- PASSAGE PROVIDED -
Monday, March 09, 2009

London

The moment of crisis came deep in the swarming bowels of Green Park station. We had spent the previous 45 minutes fighting through the Saturday morning Tube ticket scrum-queue at Victoria, riding one stop in a standing crush, then elbowing a painful passage to the Jubilee northbound platform. And when we finally got there, a handscrawled whiteboard informed us that the line was closed for planned engineering works. Since our final destination was Kilburn, a tense, verging-on-furious and oft-jostled consultation suggested that our only hope was to go back on the Victoria line to Oxford Circus, change to the Bakerloo for Baker Street, then find a replacement bus. A prospect almost too horrible to contemplate.

“The solution,” said Mrs Brit, “is to check on the internet to see which lines are closed before you come to London, and then plan a route.”

“The solution,” I replied, “is to not live in, visit or even go near to London ever, ever again for as long as we live.”

But some time later, upstairs in the Magdala’s old-fashioned dining rooms, ensconced snugly in a brown leather armchair and sipping a pint of Fuller’s Pride amongst loved ones, London didn’t seem so bad after all. As with mothers and the pain of childbirth, the human brain deliberately weakens the memory of London transport because otherwise nobody would risk it twice.

The outside-the-box solution we eventually hit upon was to take the Victoria line north to Highbury & Islington, then the overland train west to a mobile phone-revised destination of Hampstead Heath. When it comes to complex directional decision-making under pressure, my approach is to slow right down, stroke my chin and contemplate the map with the deep deliberation of the chess grandmaster. Mrs B’s approach, by contrast, is to speed up and rely on instinct– the Blink method, if you like. This doesn’t necessarily make for harmonious relations in the middle of a sea of pushing tourists, but between us we seem to get there.

- GIVEN DATA -
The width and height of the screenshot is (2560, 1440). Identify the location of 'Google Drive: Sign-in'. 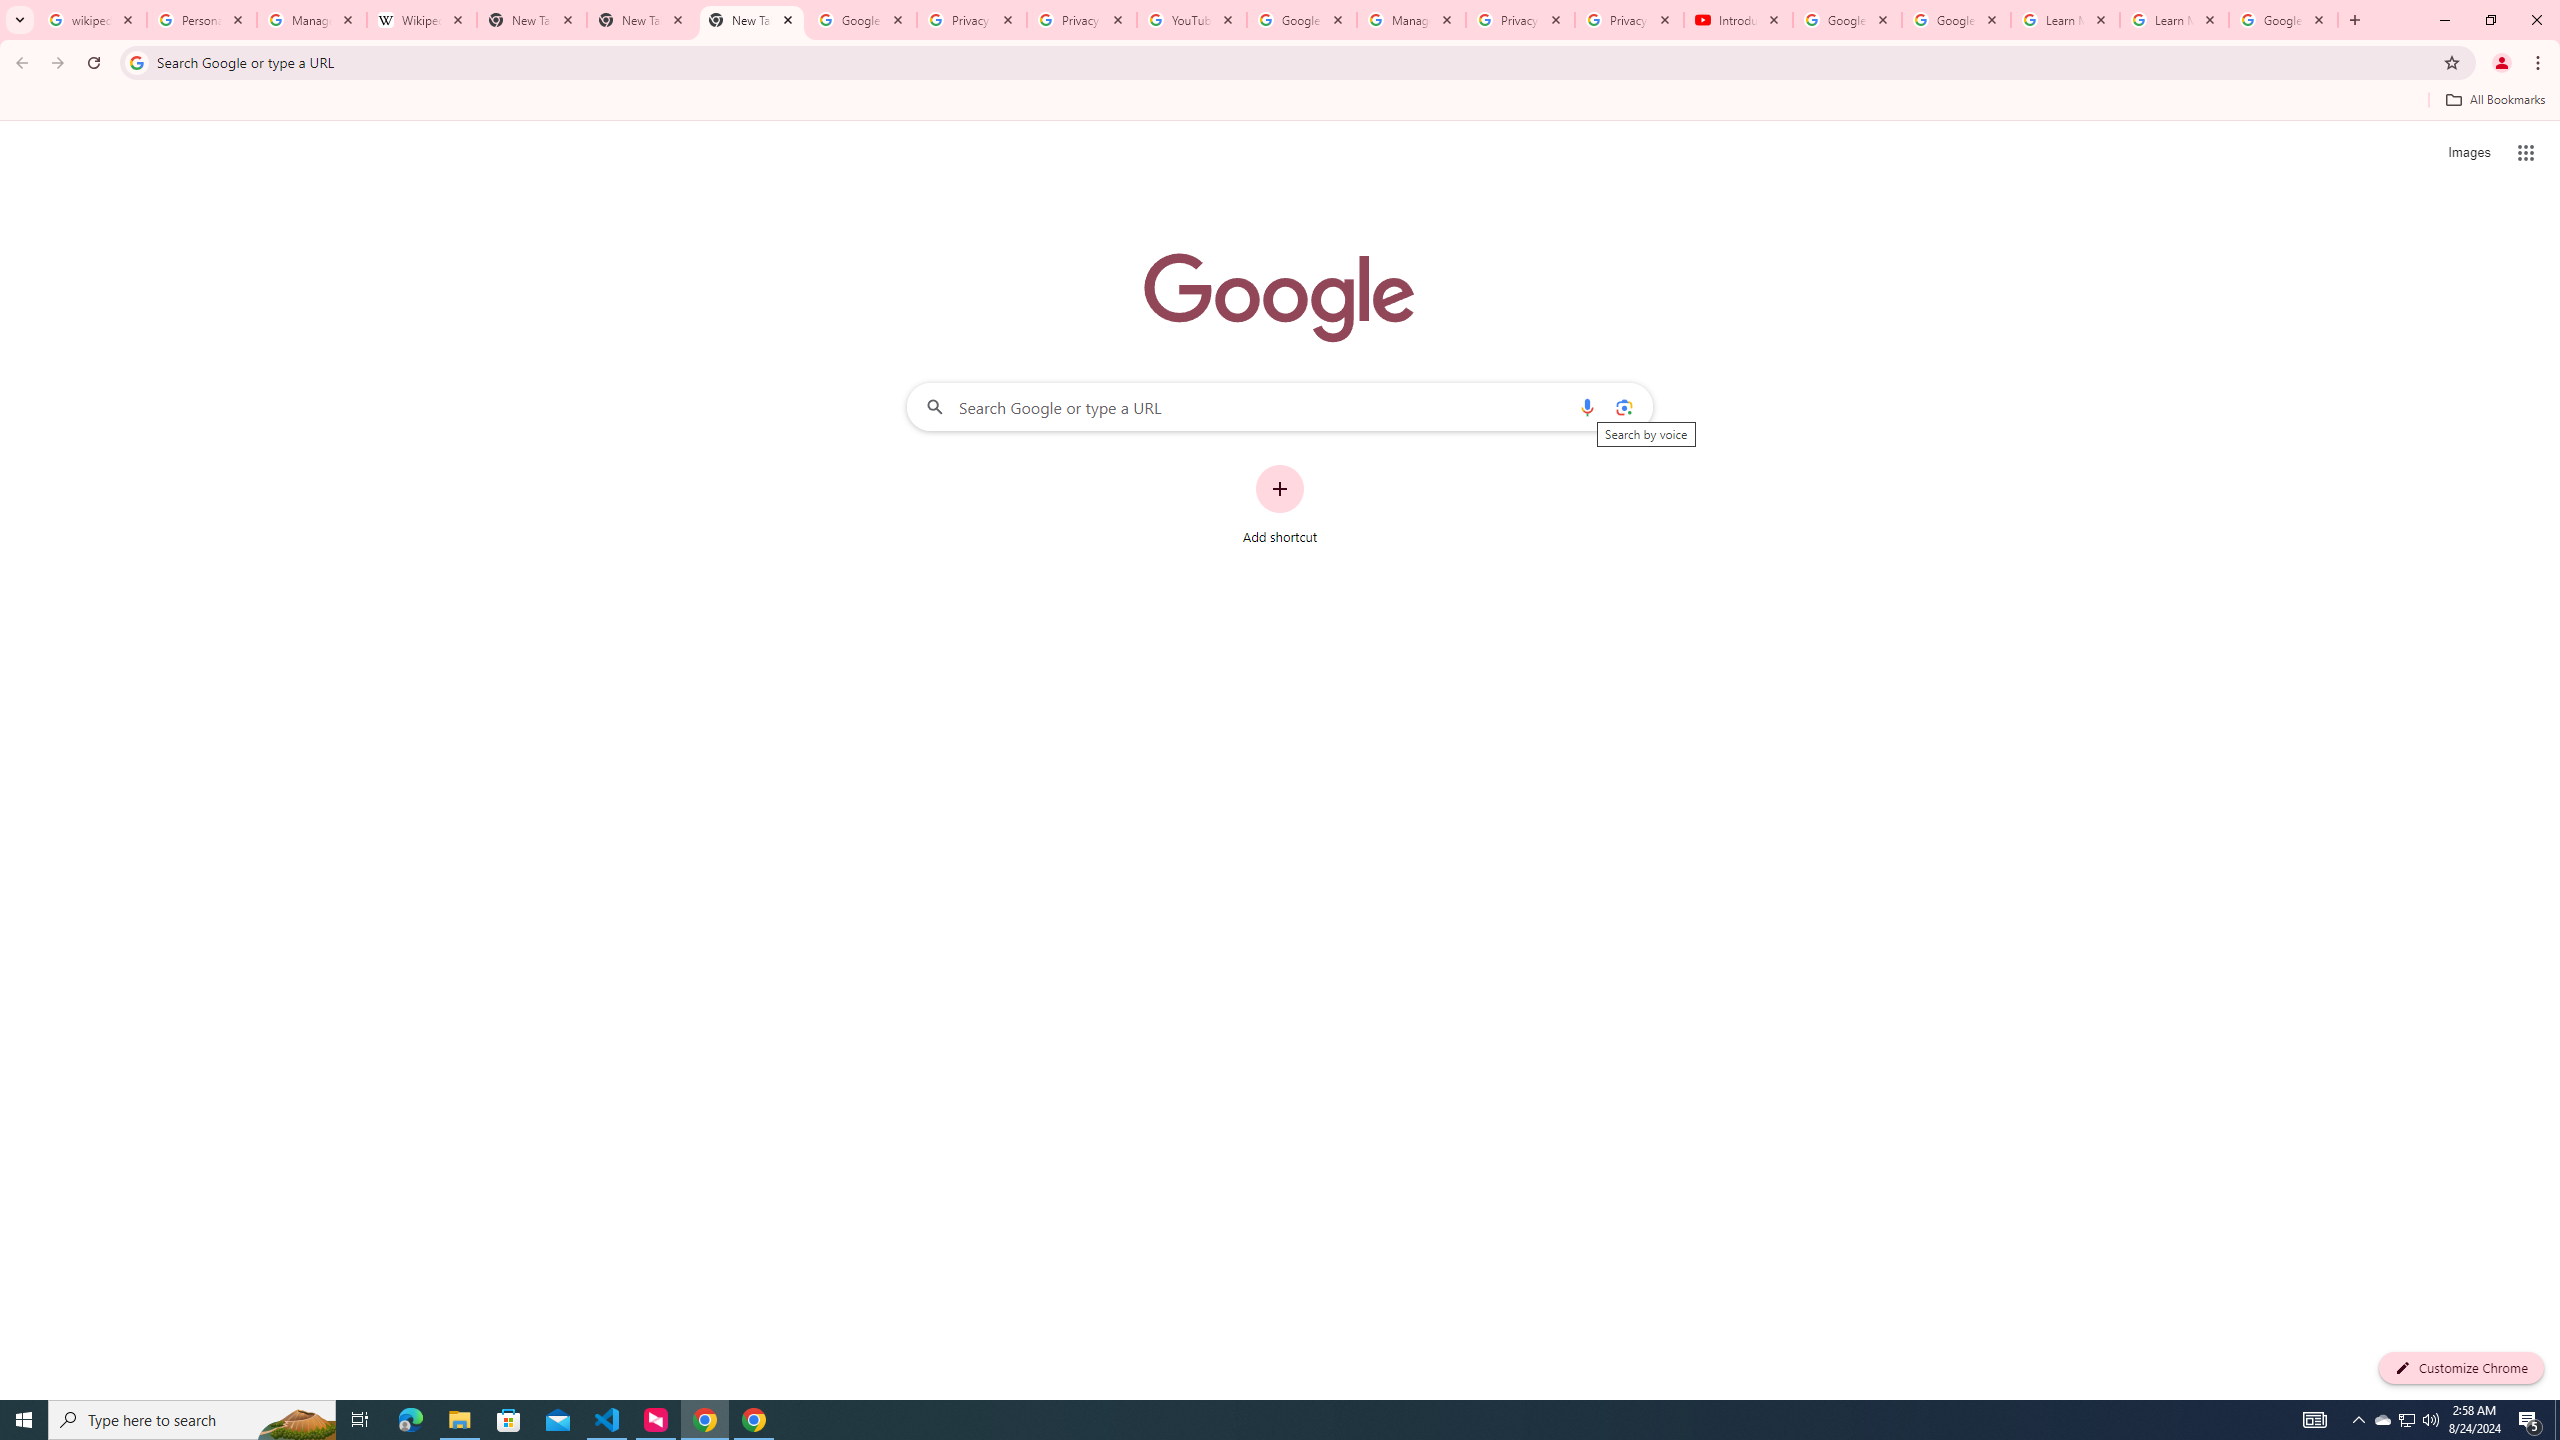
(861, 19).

...

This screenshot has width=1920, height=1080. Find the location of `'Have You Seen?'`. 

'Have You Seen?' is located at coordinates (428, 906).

---

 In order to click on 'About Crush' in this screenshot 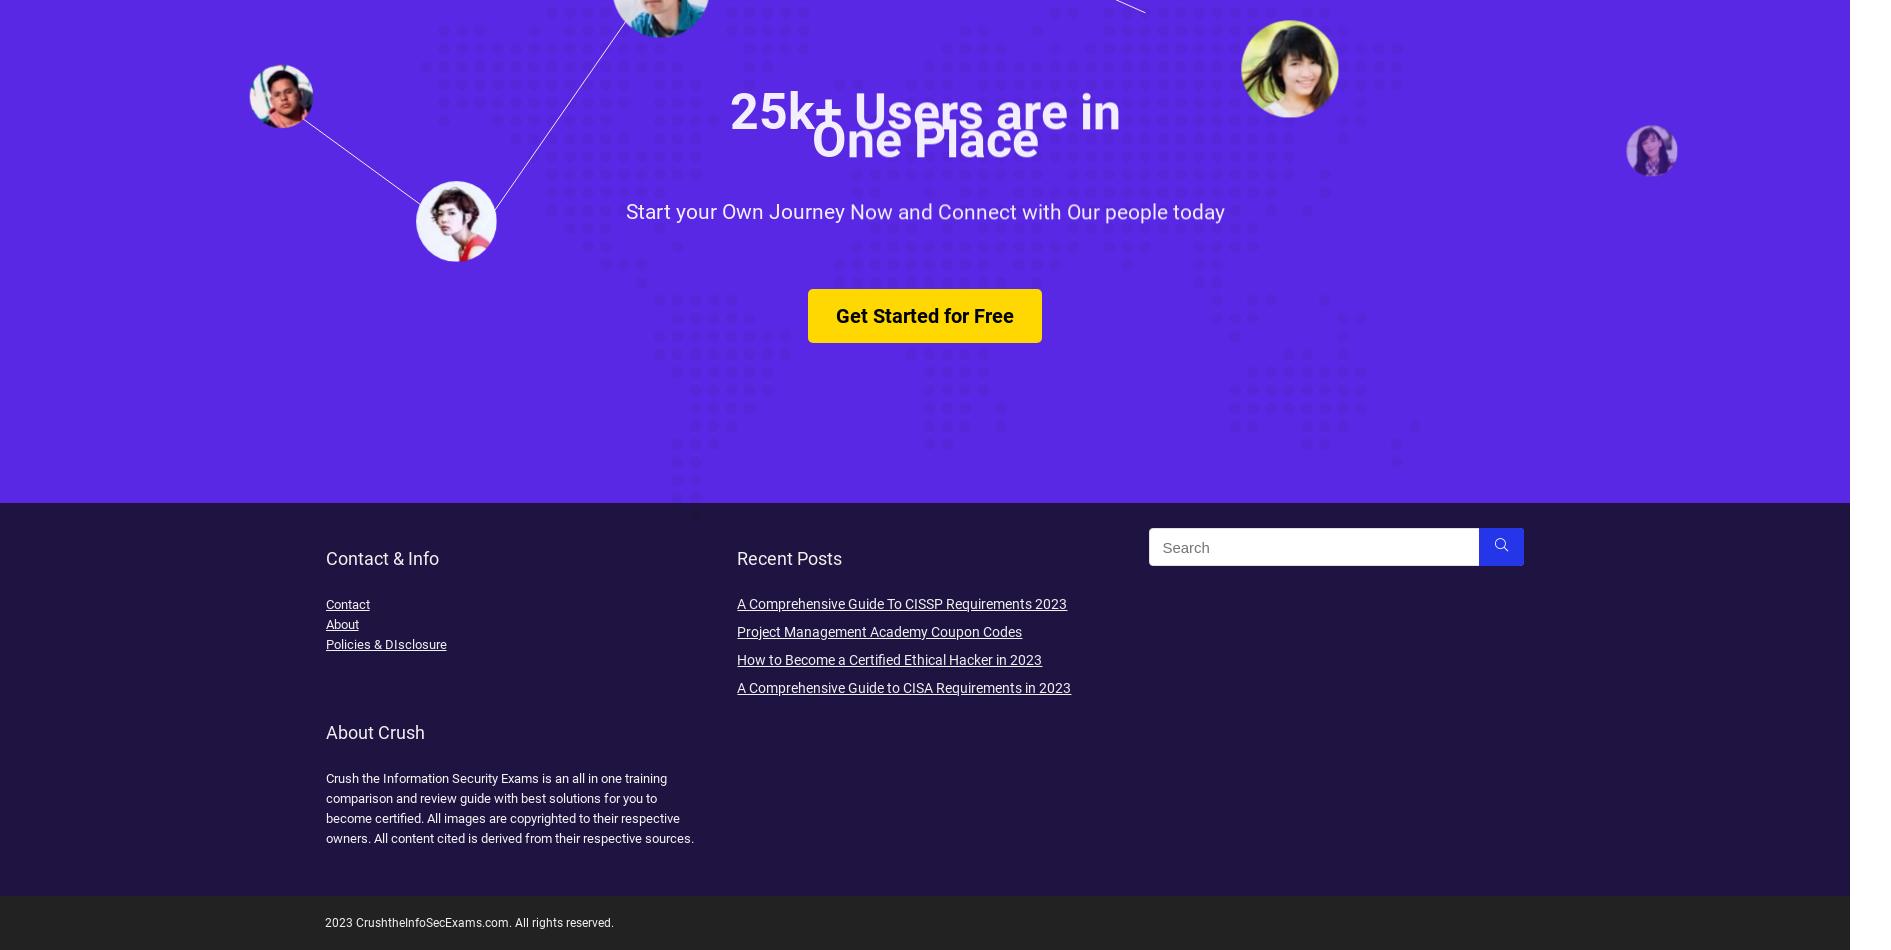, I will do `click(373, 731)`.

- EXERCISE INSTRUCTIONS -
1) Translate this sentence from the London post into Spanish: "The moment of crisis came deep in the swarming bowels of Green Park station."
2) Quote the London post word for word, starting at "The moment of" and ending at "horrible to contemplate.".

- ANSWER SET -
1) El momento de crisis llegó en lo más profundo de las abarrotadas entrañas de la estación de Green Park.

2)
The moment of crisis came deep in the swarming bowels of Green Park station. We had spent the previous 45 minutes fighting through the Saturday morning Tube ticket scrum-queue at Victoria, riding one stop in a standing crush, then elbowing a painful passage to the Jubilee northbound platform. And when we finally got there, a handscrawled whiteboard informed us that the line was closed for planned engineering works. Since our final destination was Kilburn, a tense, verging-on-furious and oft-jostled consultation suggested that our only hope was to go back on the Victoria line to Oxford Circus, change to the Bakerloo for Baker Street, then find a replacement bus. A prospect almost too horrible to contemplate.